**What to do**: When the line with "Kuliner (979, 1740)" appears below, start repeating lines exactly, and keep going through the line with "Politique de confidentialité (54, 2492)"; add nothing outside that span.

(Collected data entries)
....
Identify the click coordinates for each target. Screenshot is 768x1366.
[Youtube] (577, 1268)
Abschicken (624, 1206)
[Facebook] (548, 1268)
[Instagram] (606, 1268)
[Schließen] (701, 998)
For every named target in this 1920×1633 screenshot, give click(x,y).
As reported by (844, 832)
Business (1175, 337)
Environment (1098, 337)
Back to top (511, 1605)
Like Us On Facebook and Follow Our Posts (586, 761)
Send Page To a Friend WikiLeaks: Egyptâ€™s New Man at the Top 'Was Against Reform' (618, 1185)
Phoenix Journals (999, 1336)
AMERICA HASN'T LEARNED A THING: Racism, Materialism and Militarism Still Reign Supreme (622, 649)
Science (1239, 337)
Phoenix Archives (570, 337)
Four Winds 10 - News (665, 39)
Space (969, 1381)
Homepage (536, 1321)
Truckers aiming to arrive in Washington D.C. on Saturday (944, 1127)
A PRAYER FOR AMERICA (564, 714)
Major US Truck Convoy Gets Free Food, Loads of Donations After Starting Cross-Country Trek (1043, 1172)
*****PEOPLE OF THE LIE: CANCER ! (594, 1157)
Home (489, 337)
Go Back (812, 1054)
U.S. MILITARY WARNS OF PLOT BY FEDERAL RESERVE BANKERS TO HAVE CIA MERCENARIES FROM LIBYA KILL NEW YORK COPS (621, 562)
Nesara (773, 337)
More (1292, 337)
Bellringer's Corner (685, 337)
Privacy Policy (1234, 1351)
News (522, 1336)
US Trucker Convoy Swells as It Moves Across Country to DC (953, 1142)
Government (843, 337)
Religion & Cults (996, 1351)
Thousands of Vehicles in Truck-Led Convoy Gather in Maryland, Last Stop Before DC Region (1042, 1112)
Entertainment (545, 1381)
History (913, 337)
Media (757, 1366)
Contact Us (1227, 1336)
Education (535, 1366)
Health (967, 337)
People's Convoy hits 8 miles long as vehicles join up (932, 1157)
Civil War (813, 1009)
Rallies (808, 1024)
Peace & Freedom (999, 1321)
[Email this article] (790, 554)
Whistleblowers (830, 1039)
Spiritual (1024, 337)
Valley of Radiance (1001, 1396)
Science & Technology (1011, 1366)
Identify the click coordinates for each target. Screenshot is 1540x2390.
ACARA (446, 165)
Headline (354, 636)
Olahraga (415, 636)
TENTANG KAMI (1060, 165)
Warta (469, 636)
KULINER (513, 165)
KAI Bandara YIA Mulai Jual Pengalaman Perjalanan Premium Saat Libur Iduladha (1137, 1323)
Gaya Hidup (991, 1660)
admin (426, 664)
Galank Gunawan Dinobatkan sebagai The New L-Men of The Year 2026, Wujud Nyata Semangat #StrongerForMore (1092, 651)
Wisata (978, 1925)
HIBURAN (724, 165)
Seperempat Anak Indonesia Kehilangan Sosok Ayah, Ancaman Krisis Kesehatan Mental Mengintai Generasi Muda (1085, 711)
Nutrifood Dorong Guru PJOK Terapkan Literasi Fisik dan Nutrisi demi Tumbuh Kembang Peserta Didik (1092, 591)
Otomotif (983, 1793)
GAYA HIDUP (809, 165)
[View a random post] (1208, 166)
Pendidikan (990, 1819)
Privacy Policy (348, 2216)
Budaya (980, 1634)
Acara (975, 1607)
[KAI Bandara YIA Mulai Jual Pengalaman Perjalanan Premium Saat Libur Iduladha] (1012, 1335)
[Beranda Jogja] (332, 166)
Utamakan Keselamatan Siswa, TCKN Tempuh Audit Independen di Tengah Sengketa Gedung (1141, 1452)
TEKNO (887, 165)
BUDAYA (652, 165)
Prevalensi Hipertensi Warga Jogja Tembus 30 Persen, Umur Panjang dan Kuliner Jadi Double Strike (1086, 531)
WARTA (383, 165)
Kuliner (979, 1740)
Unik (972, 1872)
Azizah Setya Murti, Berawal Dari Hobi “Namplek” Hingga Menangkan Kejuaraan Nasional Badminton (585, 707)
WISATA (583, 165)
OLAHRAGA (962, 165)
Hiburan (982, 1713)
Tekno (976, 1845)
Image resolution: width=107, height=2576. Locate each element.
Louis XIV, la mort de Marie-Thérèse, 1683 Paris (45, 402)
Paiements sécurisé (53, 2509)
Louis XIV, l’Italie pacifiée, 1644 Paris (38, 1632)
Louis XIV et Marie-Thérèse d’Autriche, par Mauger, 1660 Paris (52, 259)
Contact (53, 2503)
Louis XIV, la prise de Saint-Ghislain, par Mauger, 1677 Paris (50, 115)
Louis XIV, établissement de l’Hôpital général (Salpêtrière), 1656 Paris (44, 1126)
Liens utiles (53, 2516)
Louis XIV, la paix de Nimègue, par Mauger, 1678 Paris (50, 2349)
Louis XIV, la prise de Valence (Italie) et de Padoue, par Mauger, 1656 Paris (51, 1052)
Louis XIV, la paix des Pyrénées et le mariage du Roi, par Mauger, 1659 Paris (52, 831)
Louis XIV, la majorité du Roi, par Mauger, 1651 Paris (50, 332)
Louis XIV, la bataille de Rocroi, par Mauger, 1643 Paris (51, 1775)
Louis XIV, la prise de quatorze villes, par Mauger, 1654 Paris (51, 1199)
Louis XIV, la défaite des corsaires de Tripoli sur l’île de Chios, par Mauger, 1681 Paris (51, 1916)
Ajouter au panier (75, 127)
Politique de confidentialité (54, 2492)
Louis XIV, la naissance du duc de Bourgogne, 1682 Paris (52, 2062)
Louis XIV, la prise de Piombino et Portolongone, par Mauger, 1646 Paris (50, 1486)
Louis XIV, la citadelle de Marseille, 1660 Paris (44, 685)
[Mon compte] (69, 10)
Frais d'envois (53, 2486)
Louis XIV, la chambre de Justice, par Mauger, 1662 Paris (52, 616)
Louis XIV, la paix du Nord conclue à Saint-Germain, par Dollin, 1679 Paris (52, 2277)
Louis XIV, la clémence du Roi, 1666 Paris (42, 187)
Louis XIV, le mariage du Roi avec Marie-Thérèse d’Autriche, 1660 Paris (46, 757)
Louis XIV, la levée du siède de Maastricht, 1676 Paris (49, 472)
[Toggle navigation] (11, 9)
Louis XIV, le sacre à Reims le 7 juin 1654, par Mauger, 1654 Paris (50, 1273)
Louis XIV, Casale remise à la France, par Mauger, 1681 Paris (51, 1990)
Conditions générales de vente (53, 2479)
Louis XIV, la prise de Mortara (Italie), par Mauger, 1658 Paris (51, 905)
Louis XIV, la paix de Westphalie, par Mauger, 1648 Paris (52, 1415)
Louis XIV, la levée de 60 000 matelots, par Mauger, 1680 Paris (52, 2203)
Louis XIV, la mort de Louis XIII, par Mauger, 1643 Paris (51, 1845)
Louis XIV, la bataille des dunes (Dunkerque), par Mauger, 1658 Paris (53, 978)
....
**Expected answer**:
Kuliner (979, 1740)
Unik (972, 1872)
Azizah Setya Murti, Berawal Dari Hobi “Namplek” Hingga Menangkan Kejuaraan Nasional Badminton (585, 707)
WISATA (583, 165)
OLAHRAGA (962, 165)
Hiburan (982, 1713)
Tekno (976, 1845)
Image resolution: width=107, height=2576. Locate each element.
Louis XIV, la mort de Marie-Thérèse, 1683 Paris (45, 402)
Paiements sécurisé (53, 2509)
Louis XIV, l’Italie pacifiée, 1644 Paris (38, 1632)
Louis XIV et Marie-Thérèse d’Autriche, par Mauger, 1660 Paris (52, 259)
Contact (53, 2503)
Louis XIV, la prise de Saint-Ghislain, par Mauger, 1677 Paris (50, 115)
Louis XIV, établissement de l’Hôpital général (Salpêtrière), 1656 Paris (44, 1126)
Liens utiles (53, 2516)
Louis XIV, la paix de Nimègue, par Mauger, 1678 Paris (50, 2349)
Louis XIV, la prise de Valence (Italie) et de Padoue, par Mauger, 1656 Paris (51, 1052)
Louis XIV, la paix des Pyrénées et le mariage du Roi, par Mauger, 1659 Paris (52, 831)
Louis XIV, la majorité du Roi, par Mauger, 1651 Paris (50, 332)
Louis XIV, la bataille de Rocroi, par Mauger, 1643 Paris (51, 1775)
Louis XIV, la prise de quatorze villes, par Mauger, 1654 Paris (51, 1199)
Louis XIV, la défaite des corsaires de Tripoli sur l’île de Chios, par Mauger, 1681 Paris (51, 1916)
Ajouter au panier (75, 127)
Politique de confidentialité (54, 2492)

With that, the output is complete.